New research from San Diego, Calif.-based security firm Websense Inc. suggests that while 80 per cent of IT managers are confident in their organization’s Web 2.0 security policies, a large majority are ill-equipped to protect against emerging threats. But according to at least one industry analyst, security vendors have to look above and beyond content filtering and work more closely with popular social networking platforms.
The survey, which polled 1,300 enterprise IT managers around the global, found that 93 per cent of Canadian respondents allowed access to at least one type of Web 2.0 site, with those numbers reaching 95 per cent globally.
Additionally, 30 per cent of respondents around the world reported pressure from C-level executives and directors to allow more access to Web 2.0 sites within the enterprise, a statistic causing serious headaches for the 51 per cent of Canadian respondents who felt users in their organization were trying to bypass existing Web security policies.

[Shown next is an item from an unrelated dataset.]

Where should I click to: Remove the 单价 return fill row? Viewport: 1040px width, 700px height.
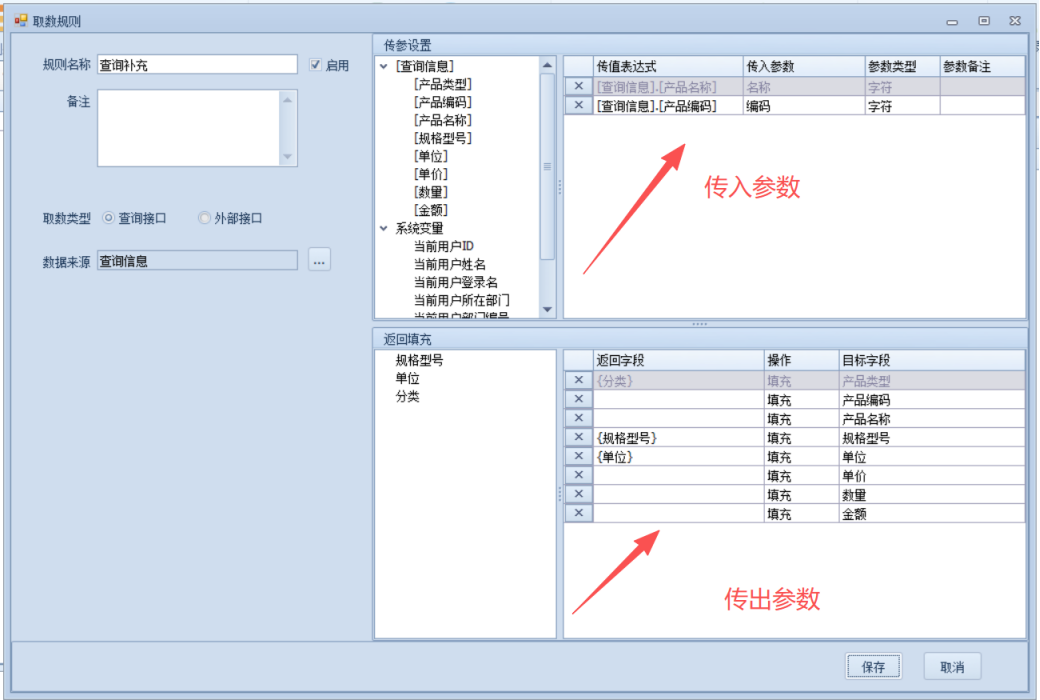pyautogui.click(x=578, y=475)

Despite the numbers, Websense is pointing to the 68 per cent of respondents that do not have real-time analysis of Web content, 59 per cent that cannot prevent URL redirects, and the 53 per cent that are unable to detect and stop spyware and malicious embedded code as a very dangerous security trend.

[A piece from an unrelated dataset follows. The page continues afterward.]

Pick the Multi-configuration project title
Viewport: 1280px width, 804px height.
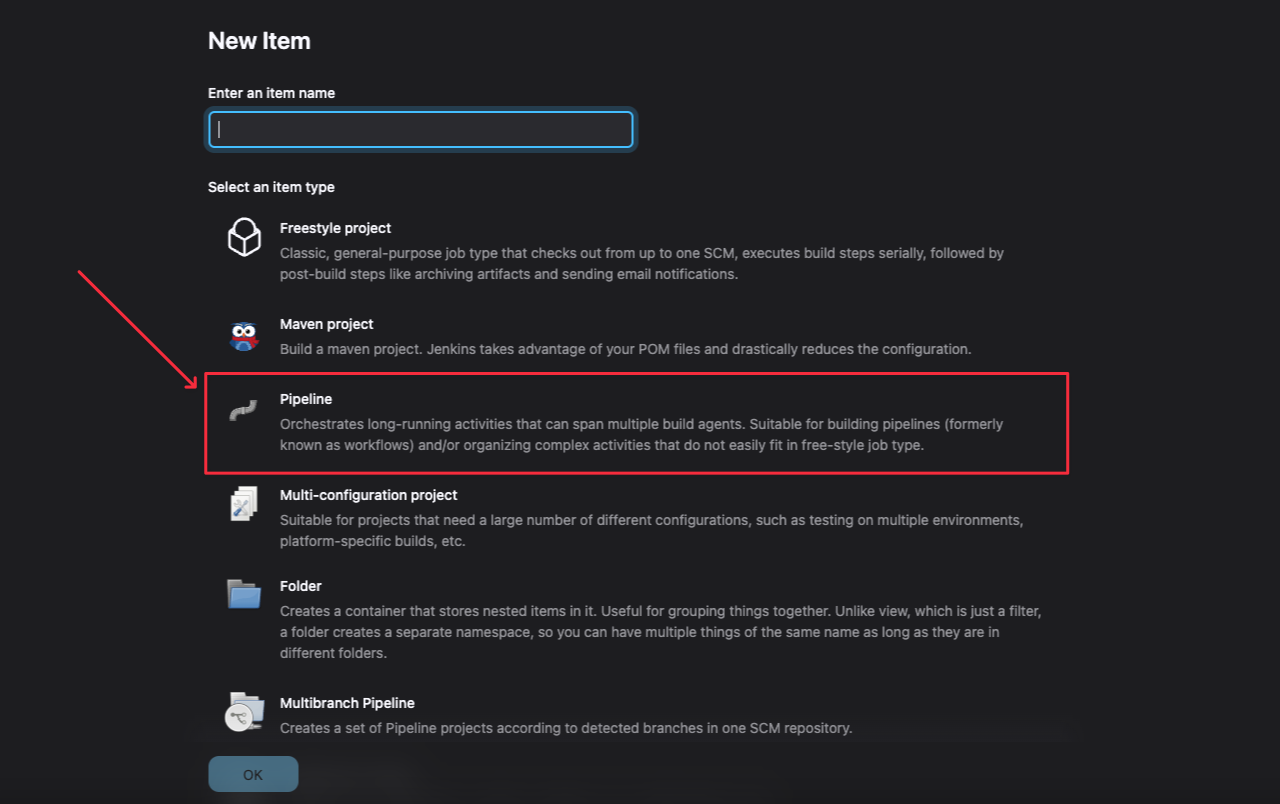368,495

“We even saw malicious content on Barack Obama’s Web site, so even high-profile sites can be hit,” said Carl Mercier, director of software development for Websense’s Defensio.com service, a spam filtering Web service that protects against malicious attacks in blog comment boxes. He added that many IT managers are too overconfident in their immunity to these threats and don’t take the proper precautions, such as basic backups, to protect themselves.
For Websense, the strongest tool in Web 2.0 protection is content filtering, with the company offering real-time threat protection and Web filtering software specifically designed for growing social networking threats.
But according to Tim Hickernell, associate lead research analyst with Info-Tech Research Group Ltd., while content filtering is an important first step, it’s not the only step to successfully dealing with Web 2.0 security challenges.
“It’s understandable that they focus on this, because that’s what these guys know,” he said. “But what’s unfortunate is there are specific and very unique challenges in some Web 2.0 technologies — especially social networking ones — that are not about content and cannot be trapped at the network level.”
Hickernell said that currently there are no enterprise-class administrative controls on any social networking services. A common problem occurs when employees use their Facebook Inc. account for both personal and business contacts, he added.
“You run the risk of establishing an inappropriate conduit between personal networks and business-oriented networks, which could be an outright security violation,” Hickernell said, adding that even using tedious manual policies, separating the accounts can be nearly impossible.
Some social networking platforms even try and persuade users to offer up access to contacts outside of the social network, such as their Outlook address books, Hickernell said.
To solve the problem, he proposed that security vendors start working with major social networking and Web 2.0 focused sites to develop third-party applications that address these emerging issues.